WORK TO BE COMPLETED:
Lay out the lines below as a two-column CSV with the headers "prompt" and "response", one row per line and its answer. Put each field in quotes and replace its line breaks with spaces. Start at the line containing "This screenshot has width=550, height=501." and stop after the line containing "center [25, 409].", and leave the pictures out.

----------------

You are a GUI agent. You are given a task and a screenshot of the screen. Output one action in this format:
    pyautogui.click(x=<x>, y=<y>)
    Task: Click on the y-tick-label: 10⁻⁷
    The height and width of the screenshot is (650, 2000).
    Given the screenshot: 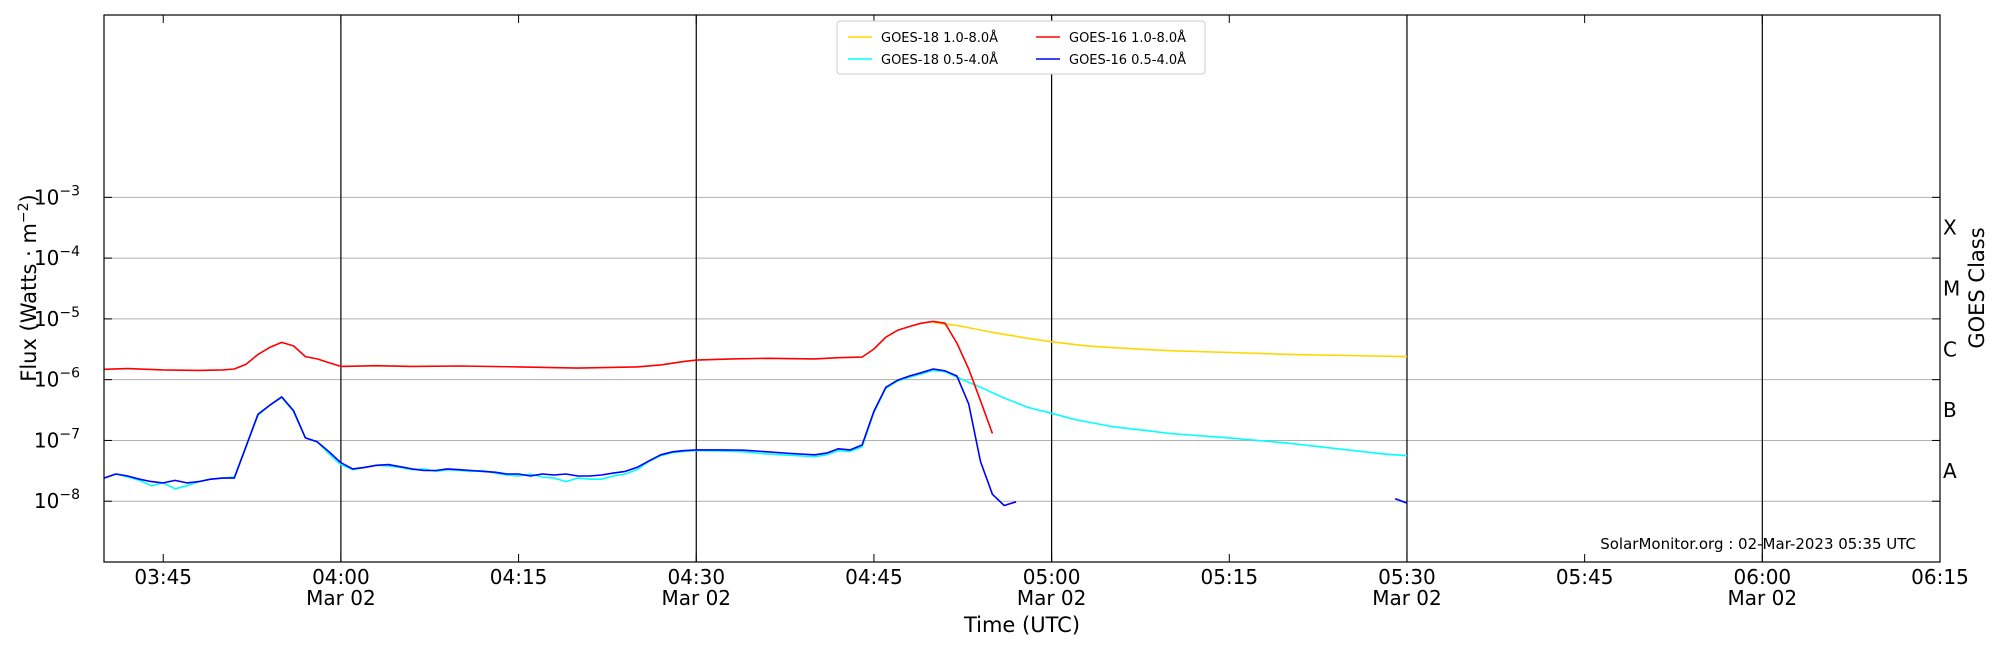 What is the action you would take?
    pyautogui.click(x=57, y=439)
    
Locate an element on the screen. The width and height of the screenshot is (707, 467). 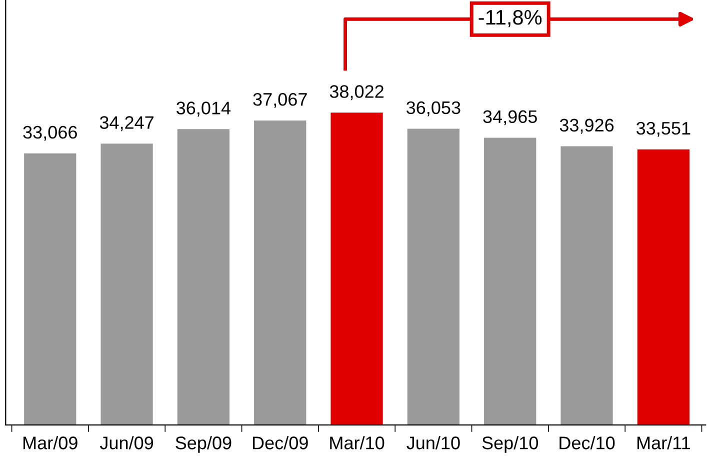
data-label: 33,926 is located at coordinates (587, 126).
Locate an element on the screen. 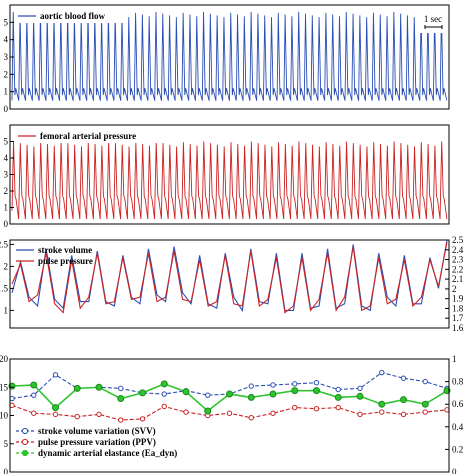 This screenshot has width=474, height=474. legend-label: stroke volume variation (SVV) is located at coordinates (97, 431).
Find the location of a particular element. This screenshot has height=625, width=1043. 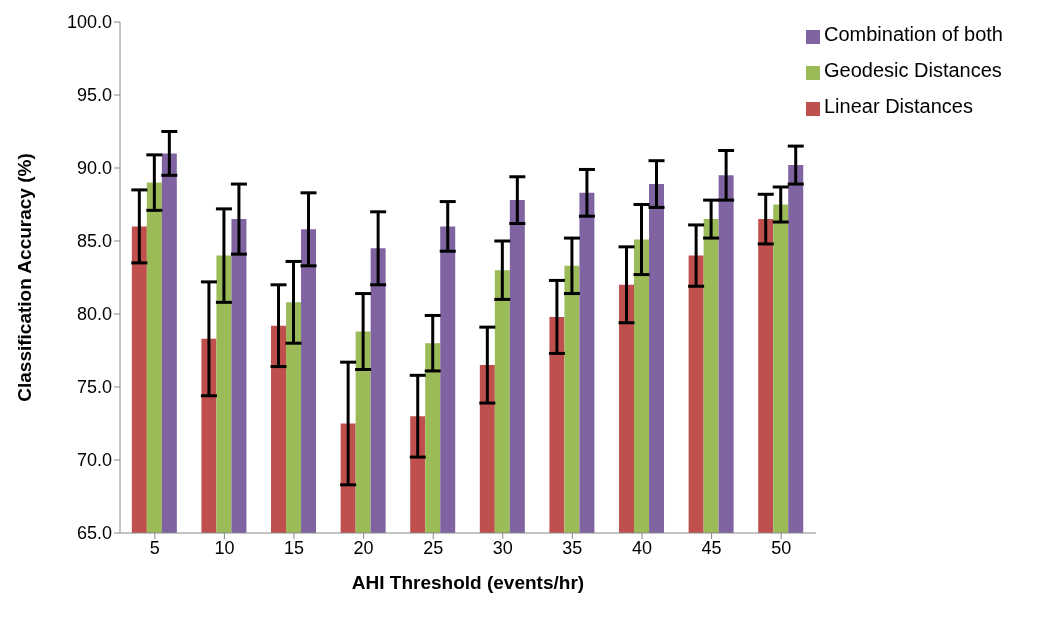

x-tick-label: 35 is located at coordinates (572, 548).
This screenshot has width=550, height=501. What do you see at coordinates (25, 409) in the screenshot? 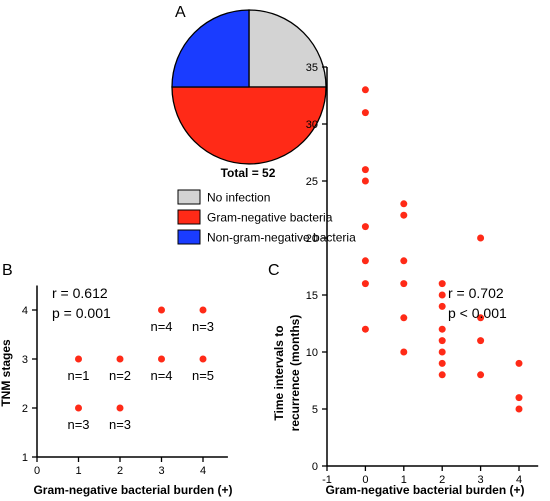
I see `y-tick-label: 2` at bounding box center [25, 409].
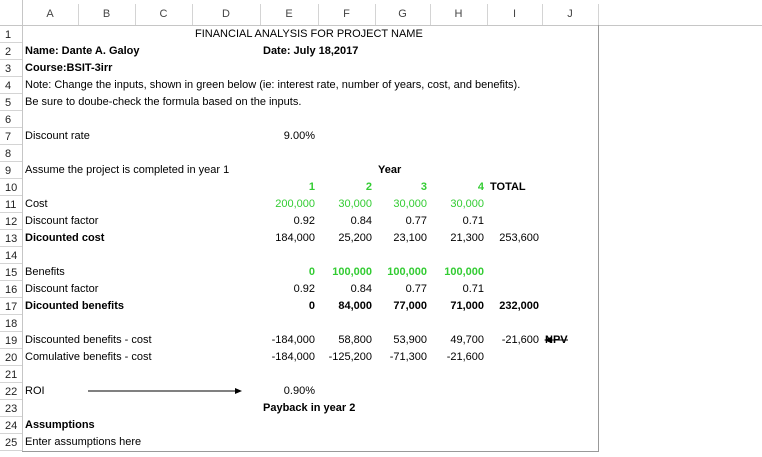 The height and width of the screenshot is (457, 762). I want to click on cell: 25,200, so click(355, 238).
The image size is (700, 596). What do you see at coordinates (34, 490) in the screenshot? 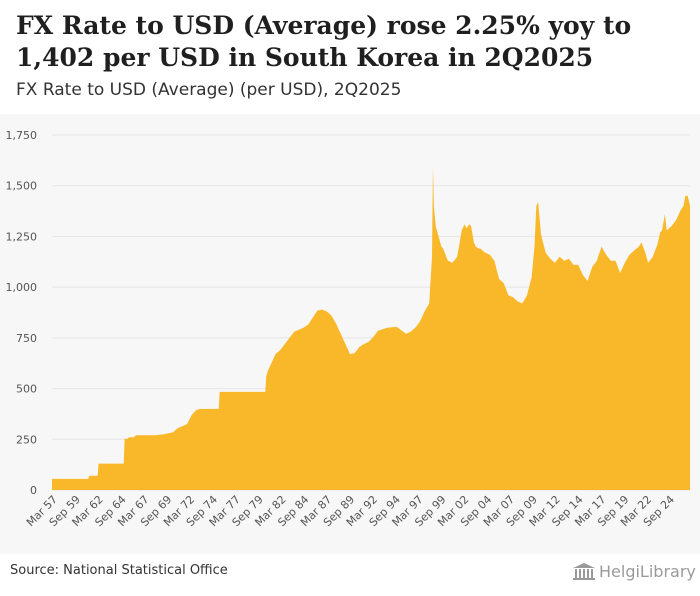
I see `y-tick-label: 0` at bounding box center [34, 490].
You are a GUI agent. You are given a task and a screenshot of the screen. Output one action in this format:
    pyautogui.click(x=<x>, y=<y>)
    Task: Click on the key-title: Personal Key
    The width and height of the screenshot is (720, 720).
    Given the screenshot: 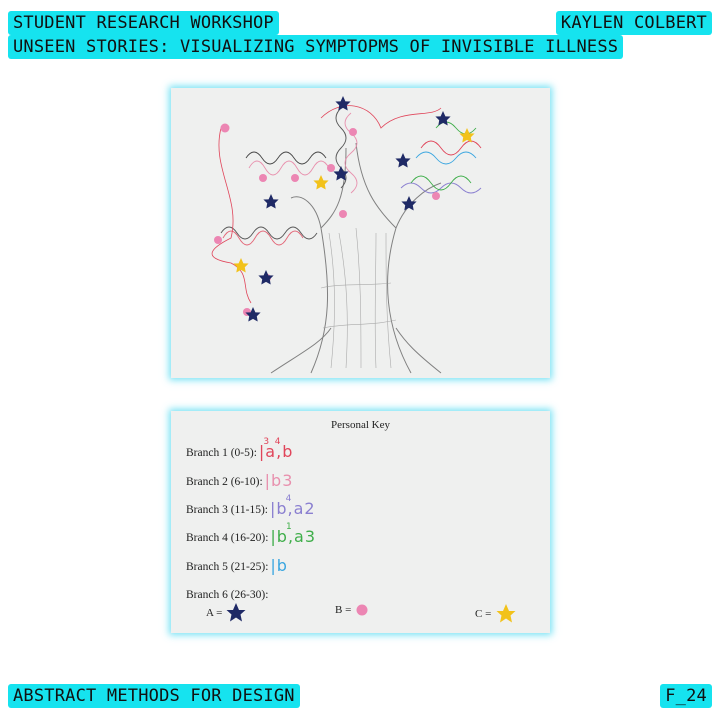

----------------

REPLY:
prompt,response
"This screenshot has width=550, height=501. What do you see at coordinates (25, 409) in the screenshot?","I see `y-tick-label: 2` at bounding box center [25, 409]."